There are so many more important things kids need to know that what I'm teaching them.

I'm sure we have all heard of Maslow's hierarchy of needs. Basically, if their basic needs are not being met, nothing else will make an impact. If they do not have food, shelter, love, and security, then I'm basically running in circles. And that is what I feel like I'm doing this year - running in circles. It's making me tired.

In my class, I have students on behavior charts because they are so attention driven that they do anything to get my attention - because they don't get it at home. I have kids that freak out when I'm not there because I'm the only adult that is a constant in their life. Some students don't know what a dad looks like. Other students have parents that ask me how to raise their child. I'm single with no kids! What advice do I have to give that carries any weight?

These are the important things - love, food, shelter, and security. Instead, I'm stuck making sure minutes are met on computer programs, filling out mountains of paperwork, and trying to plan about 20 different activities a day (for once, I'm not exaggerating). So as much as I want to meet these basic needs, I can't. Since those needs aren't met, nothing else matters. I know how I sound - like a grump. I really do love my students this year but feel like I don't have time to show it.

Above all of this, I see the most important thing missing - Jesus. So many of them have no idea. I have the most important person they will ever need to know and my hands are tied. If they ask, I answer. However, I can't look them in the eyes and share the greatest learning there is. Some of them talk about Him time to time but overall, its nothing real. This year more than any other, that is deeply bothering me. I can teach them about a plant but not about its Creator. I can teach them to add and subtract but not about the Multiplier of fish and bread. I can teach them how to read but not about the One who read in the temple courts. I can teach them to be good people but not about the One who sat on a mountain and taught social justice. I can love them but I cannot tell them about Love in the flesh. I can be a teacher but I can't tell them about the greatest Teacher.

So at the end of the day, what was it worth? I'm not saying that teaching is a bad profession. I still believe that knowing how to read and problem solve can change a life. But what good does it do if they still don't know Jesus?

2 comments:

Darla said...

Well written, Dana.

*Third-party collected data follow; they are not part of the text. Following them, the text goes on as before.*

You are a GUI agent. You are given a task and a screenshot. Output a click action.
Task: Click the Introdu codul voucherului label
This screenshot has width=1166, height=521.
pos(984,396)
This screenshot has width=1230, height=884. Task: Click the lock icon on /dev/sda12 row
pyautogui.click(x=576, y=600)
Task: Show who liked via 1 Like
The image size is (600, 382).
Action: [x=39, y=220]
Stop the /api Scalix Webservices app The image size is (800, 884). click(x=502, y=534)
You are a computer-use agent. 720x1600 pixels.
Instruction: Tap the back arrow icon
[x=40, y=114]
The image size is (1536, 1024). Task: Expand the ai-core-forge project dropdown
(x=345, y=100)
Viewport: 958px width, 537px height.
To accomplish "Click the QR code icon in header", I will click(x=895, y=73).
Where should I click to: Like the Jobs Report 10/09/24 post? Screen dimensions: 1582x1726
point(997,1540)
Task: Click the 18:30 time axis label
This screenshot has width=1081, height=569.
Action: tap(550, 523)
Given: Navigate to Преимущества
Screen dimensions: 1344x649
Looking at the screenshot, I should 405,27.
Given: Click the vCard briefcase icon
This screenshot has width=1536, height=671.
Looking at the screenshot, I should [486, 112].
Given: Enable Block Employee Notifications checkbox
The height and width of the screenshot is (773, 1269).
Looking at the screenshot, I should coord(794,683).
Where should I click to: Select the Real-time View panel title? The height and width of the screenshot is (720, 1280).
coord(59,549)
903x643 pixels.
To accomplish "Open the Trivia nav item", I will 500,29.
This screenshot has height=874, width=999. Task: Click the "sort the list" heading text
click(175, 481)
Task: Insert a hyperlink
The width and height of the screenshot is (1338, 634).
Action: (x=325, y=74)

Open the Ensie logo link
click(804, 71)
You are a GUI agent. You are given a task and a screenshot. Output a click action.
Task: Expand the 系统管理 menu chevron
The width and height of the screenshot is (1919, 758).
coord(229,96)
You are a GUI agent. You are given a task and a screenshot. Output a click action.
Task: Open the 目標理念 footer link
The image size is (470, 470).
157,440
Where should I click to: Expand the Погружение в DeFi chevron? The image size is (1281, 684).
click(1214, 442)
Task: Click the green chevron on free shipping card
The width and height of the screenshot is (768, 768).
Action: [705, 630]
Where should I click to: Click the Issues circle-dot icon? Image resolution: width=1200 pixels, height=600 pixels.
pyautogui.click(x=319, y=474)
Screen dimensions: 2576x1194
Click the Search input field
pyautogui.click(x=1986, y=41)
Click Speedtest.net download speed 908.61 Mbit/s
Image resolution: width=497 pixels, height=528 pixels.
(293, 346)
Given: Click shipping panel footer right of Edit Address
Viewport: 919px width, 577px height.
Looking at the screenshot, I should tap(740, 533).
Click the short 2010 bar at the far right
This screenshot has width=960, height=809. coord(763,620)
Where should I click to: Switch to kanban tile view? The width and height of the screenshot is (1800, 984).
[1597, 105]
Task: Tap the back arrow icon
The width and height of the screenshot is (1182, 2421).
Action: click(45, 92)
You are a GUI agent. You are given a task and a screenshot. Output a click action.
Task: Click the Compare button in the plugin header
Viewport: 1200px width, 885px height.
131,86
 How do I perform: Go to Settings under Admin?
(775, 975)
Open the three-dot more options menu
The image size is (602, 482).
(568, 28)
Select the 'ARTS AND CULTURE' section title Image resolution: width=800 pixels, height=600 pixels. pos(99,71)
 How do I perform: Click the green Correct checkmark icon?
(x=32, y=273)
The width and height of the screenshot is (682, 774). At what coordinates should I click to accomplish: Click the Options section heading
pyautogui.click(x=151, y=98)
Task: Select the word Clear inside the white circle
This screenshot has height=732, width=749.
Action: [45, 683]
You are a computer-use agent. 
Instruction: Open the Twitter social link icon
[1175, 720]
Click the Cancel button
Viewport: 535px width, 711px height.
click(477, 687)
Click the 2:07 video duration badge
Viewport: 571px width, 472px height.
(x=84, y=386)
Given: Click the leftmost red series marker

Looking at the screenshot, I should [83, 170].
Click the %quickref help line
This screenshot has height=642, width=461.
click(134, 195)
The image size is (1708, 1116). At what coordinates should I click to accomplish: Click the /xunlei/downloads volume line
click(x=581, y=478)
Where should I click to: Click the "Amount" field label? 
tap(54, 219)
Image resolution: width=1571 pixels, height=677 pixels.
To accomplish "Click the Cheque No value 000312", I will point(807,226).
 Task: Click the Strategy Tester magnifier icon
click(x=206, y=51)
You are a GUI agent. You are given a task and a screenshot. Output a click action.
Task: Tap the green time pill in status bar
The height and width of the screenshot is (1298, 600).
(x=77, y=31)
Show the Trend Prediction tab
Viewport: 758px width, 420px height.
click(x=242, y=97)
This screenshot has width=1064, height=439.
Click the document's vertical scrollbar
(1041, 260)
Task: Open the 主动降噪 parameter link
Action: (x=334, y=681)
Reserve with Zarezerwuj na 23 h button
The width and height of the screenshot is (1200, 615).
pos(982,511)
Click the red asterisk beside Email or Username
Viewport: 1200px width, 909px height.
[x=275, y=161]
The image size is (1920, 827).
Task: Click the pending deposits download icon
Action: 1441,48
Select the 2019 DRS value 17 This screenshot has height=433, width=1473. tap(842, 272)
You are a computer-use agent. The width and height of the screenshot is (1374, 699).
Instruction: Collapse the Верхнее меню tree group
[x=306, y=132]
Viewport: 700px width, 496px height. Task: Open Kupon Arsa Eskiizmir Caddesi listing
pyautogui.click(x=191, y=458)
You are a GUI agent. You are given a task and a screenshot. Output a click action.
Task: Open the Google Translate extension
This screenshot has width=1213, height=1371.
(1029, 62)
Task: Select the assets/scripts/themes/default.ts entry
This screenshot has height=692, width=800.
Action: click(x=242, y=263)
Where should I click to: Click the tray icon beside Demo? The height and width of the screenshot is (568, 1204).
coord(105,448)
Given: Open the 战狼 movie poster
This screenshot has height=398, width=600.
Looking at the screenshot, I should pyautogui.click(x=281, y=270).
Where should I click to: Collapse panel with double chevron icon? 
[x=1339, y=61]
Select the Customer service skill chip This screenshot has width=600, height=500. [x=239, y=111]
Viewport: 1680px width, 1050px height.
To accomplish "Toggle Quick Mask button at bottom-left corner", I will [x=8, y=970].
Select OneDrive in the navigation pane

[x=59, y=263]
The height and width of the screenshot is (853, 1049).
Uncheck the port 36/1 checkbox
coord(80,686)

I feel your pain. I have no advice. Just some years are like that. Some are better. You never know what little seed you are planting by your example. They see you.

The Johnsons said...

I've noticed my blog has become more silent than it used to be, too. For the same reasons. I love documenting all the fun ins and outs of my kids' lives but so much more is too personal and has taken over my thoughts. To be honest, I kind of like it.

I'm praying for your kids, Dana. And that when the chance to share Jesus, you don't miss a beat. You are a great story teller, and this is the greatest story they'll ever hear.